The Whale Oil Economy

North of Oslo, north of Longyearbyen, almost as north as North itself, the National Geographic Endeavor breaks pack ice in endless daylight through a gray-teal sea. The expedition has been cruising near Svalbard, a group of high arctic islands larger than Denmark -- in summer, a land of brown mountains streaked with snow-filled gullies, low clouds that blur distinctions of sky and land, and wide glaciers reaching the ocean in gashes of bright sky blue.

Ashore, this arctic desert is so harsh that the region's natives wisely never settled here -- only men digging coal, trapping arctic fox and polar bear, and hunting whales were foolish enough to come. A forlorn whaling camp remains -- ruined cabins, a few shallow human graves in the permafrost (most were washed away) and dozens of massive right whale skulls, still bleeding whale oil into the ground, feeding moss and low, pink flowers. Whalers searched for oil in blubber and bone to light their economy. Now the question arises: Is this last wilderness being changed by another kind of oil?

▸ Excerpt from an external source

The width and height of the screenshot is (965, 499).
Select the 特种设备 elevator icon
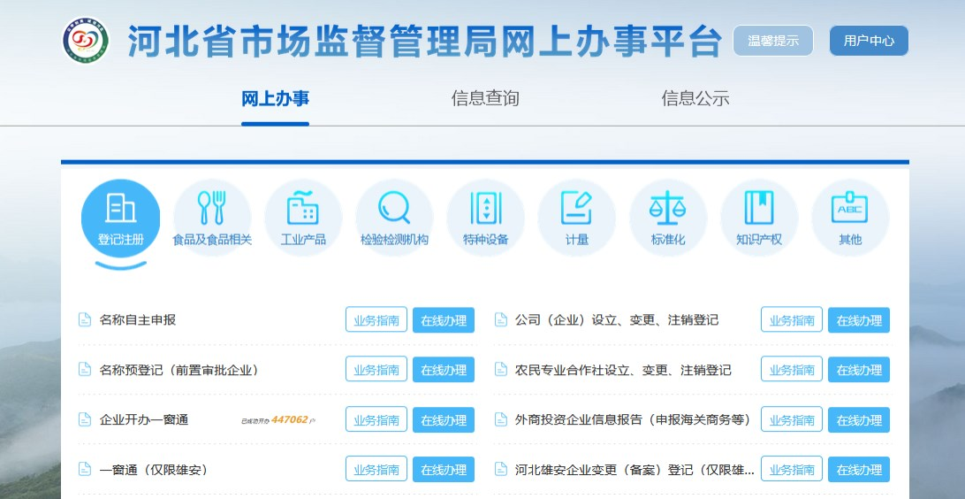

Stefan is a Swedish member of the crew who has sailed these waters for 24 years, after catching "polar fever" as a youth. When asked about the effects of warming he has witnessed, Stefan, who wanted only his first name to be used, displays a sailor's skepticism. Populations of walrus and polar bear, he believes, have been growing in strength, not declining. Ice conditions show "huge variation from one season to another," making it difficult to discern a pattern. But the local Hopen island weather station records that the thickness of winter sea ice has shrunk by 16 inches since the 1960s. And "the glaciers," Stefan says, "are retreating everywhere."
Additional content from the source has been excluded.